◆ About this exercise: Scan the entries for lines with the word "help" and copy those lines.

[Collected data]
——

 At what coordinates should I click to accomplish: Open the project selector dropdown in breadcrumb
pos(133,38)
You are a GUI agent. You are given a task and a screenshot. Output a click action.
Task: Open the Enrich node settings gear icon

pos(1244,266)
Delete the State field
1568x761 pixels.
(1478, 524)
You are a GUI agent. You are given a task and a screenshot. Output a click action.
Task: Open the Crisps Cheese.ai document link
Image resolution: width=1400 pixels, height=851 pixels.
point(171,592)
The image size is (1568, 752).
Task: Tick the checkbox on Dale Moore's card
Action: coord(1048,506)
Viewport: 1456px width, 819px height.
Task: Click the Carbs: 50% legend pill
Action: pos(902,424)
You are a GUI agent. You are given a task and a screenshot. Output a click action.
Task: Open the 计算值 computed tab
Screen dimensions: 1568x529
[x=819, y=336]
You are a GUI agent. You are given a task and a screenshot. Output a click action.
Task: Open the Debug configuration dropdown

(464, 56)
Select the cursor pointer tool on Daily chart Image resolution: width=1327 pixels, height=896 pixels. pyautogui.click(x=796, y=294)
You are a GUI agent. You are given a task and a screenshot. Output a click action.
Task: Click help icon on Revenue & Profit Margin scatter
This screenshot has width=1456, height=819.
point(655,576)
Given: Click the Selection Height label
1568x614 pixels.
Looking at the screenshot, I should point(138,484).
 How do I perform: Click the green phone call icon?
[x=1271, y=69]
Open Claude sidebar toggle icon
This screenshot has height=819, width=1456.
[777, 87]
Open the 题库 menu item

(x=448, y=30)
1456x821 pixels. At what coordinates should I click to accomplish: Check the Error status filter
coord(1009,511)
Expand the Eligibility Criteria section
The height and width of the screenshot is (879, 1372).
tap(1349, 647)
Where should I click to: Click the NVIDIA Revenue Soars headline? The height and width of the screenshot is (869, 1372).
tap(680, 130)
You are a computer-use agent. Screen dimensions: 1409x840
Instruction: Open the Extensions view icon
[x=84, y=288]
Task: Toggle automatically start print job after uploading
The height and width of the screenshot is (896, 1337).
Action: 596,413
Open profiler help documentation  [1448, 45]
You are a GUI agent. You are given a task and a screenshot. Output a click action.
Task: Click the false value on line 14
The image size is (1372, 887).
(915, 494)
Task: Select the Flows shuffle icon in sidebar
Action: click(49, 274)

——

◆ Response to this exercise:
Task: Click help icon on Revenue & Profit Margin scatter
Open profiler help documentation  [1448, 45]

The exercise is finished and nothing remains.